Exercise inputs: Begin
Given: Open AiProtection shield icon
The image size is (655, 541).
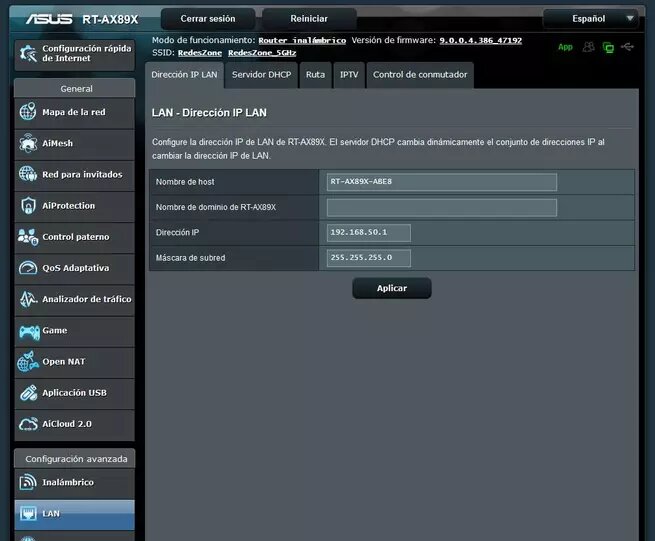Looking at the screenshot, I should (27, 205).
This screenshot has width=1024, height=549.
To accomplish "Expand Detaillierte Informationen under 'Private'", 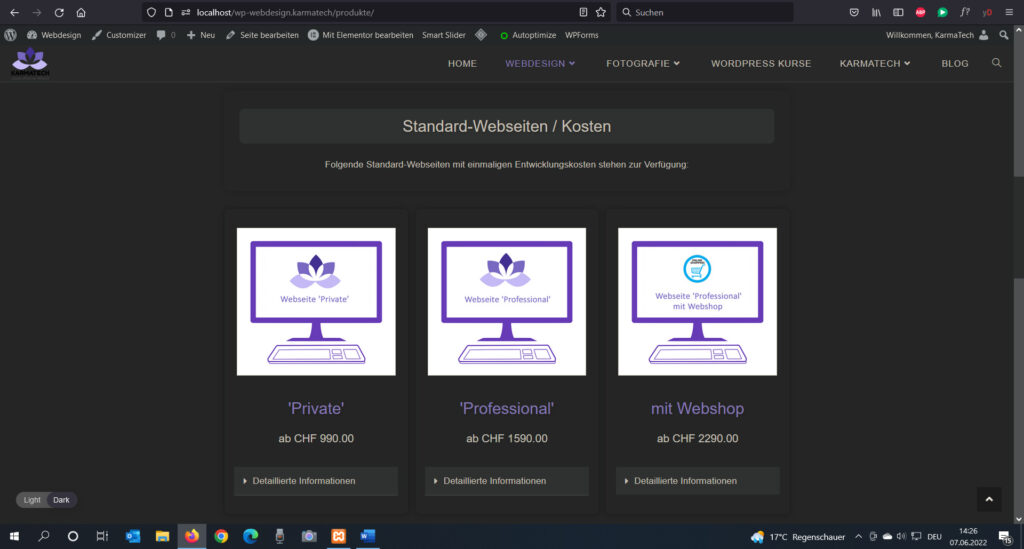I will [x=315, y=481].
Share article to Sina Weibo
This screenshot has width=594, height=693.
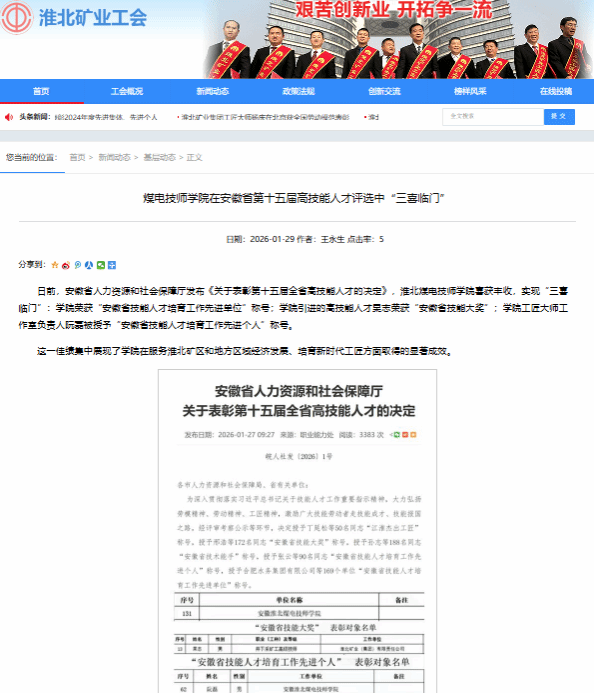[x=66, y=265]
Exercise inputs: End
**Task instructions:**
None of the pictures belong in the result. Print exactly the lines from the one containing "Share article to Sina Weibo" through the final line of the entries.

**Result:**
Share article to Sina Weibo
This screenshot has width=594, height=693.
[x=66, y=265]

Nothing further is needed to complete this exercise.